Now the hard part, running the wires. I cut a narrow strip of wood the same width as the stair side and around 15mm thick, and cut a groove for the wires into the underside of it on the circular saw. I planned to nail the strip down with panel pins, so deliberately offset the groove to allow space for the pins. I needed two pieces of wood as the stairs are a lot longer than any wood I could buy.

I soldered each lamp to a single pair of wires (lights are wired in parallel) and fixed the wire to the top of the wood with tiny bits of gaffer tape to keep it more or less straight - without the tape, its one of those need-seventeen-pairs-of-hands impossible jobs to fit the wooden capping while holding the wires. The amount of juice carried by these wires is minimal, and the solder joints are all concealed, so I just offset the joints on each of the + and - wires by around 20mm so that they could never touch. You could use shrinkable tubing, but space is pretty tight.

Before covering the wires up, its a good idea at this point to connect the transformers and switch them on to make sure that all of the lights work and that all the solder joints are sound. If any of the lights doesn't work, check that its wired the right way round - LEDs do nothing if they are connected backwards.

I finished off by pinning the strip down (careful not to nail through the wires!) and running a bead of paintable silicone sealer along the joint between the wood and the wall to give an invisible joint.

Now into the home straight. I tidied up the tail end of the wires where they emerged at the bottom of the stairs, and soldered the transformers on to the ends. Plugged them in and switched on, and hooray! everything works!

Not the end of it, though, as of course the lights would then be on all the time. I needed them to only switch on a) when it was dark, and b) when somebody approached ether the top or the bottom of the stairs. After playing with various more complex solutions, I ended up with a cheap and cheerful setup using a Home Easy plug socket and a cheap PIR sensor.

The PIR sensor is designed to switch outside security lights, so it is mains rated and comes in a neat plastic housing which protects the unwary from touching the live wires. Its also has a pair of knobs which adjust the sensitivity and the range of the sensor, as well as the length of time it stays 'on', and the housing swivels as well. With the sensor 'eye' pointing up the stairs at roughly 45 degrees the sensor picks up movement at both the top and bottom of the stairs.

The whole lot is wired in series: the wall socket has the Home Easy socket plugged in, and into this is plugged a short length of 3 core mains cable which goes to the PIR sensor. The output of the sensor feeds a 4 way extension socket block unobtrusively fixed to the wall, and the two transformers are plugged into that.

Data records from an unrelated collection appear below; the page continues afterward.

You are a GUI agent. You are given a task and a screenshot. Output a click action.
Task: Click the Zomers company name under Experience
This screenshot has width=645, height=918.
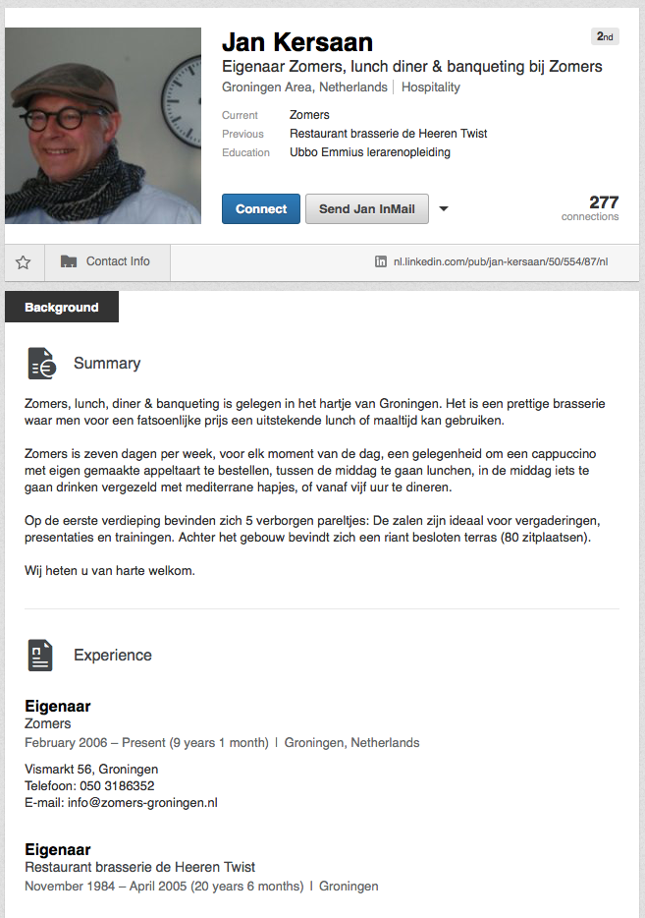48,723
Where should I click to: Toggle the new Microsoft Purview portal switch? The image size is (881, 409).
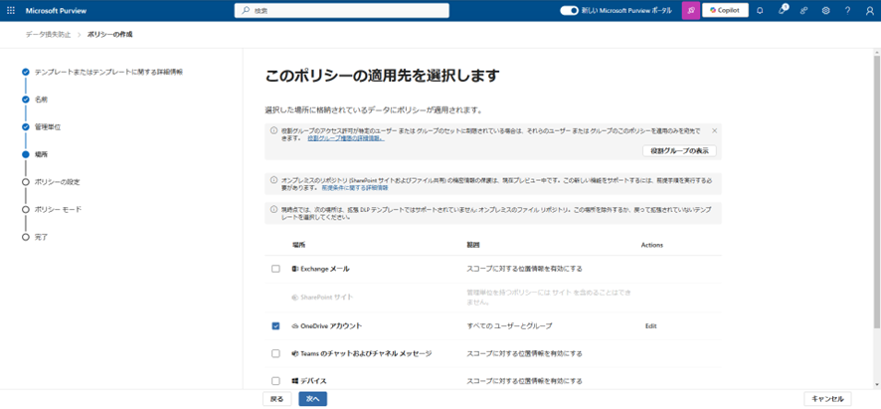point(569,11)
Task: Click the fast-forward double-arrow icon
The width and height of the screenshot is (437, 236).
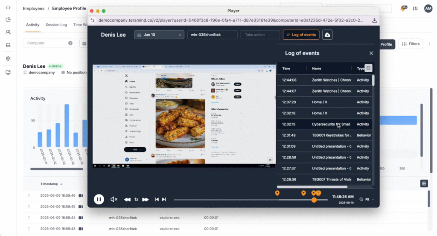Action: click(x=146, y=199)
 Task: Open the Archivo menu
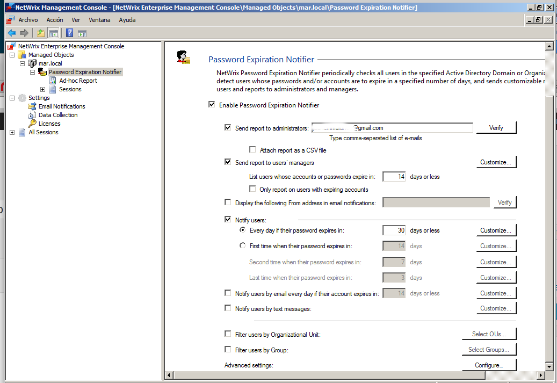[x=28, y=20]
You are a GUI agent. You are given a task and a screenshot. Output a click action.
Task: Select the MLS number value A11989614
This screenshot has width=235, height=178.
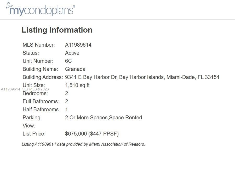coord(78,45)
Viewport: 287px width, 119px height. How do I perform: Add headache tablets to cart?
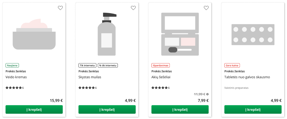[253, 109]
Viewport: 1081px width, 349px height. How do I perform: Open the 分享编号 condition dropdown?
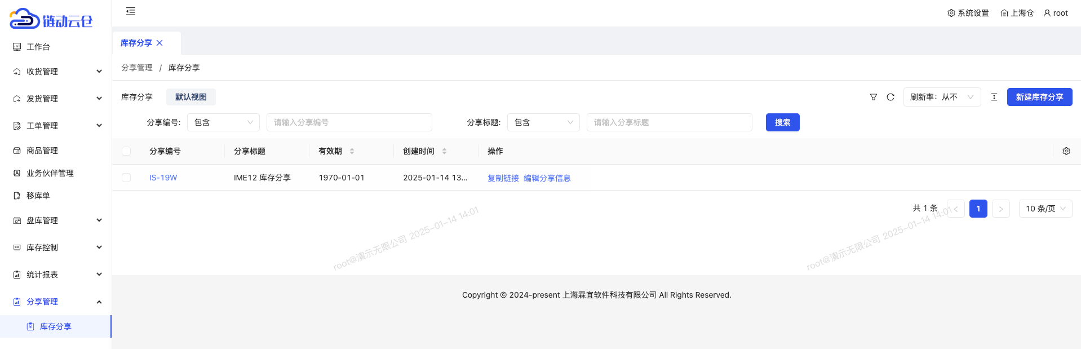point(223,122)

I have the Home Easy socket turn on each day at around 8pm, and it stays switched on until 7am. During this time, the lights are off by default but turn on when anyone approaches either end of the stairs. The PIR timer is set to keep them on for around 30 seconds, giving plenty of time to navigate the staircase and giving enough light to see some distance beyond the last stair.

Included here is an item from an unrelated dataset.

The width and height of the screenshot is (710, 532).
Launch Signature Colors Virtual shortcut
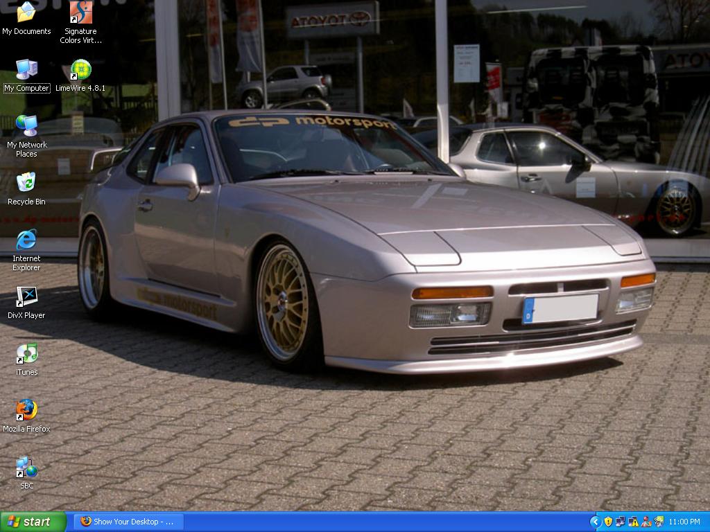80,12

The sets of lights were on special offer at around £20 per set from B&Q, and the PIR sensor cost me around £5 from Screwfix (so cheap I couldn't resist buying two, no idea what to use the other one for yet, a classic bargain buy). The lights are one of those widgets that just works, and you take for granted - I only realised how useful it is when my Home Easy remote packed up recently and the lights stopped working.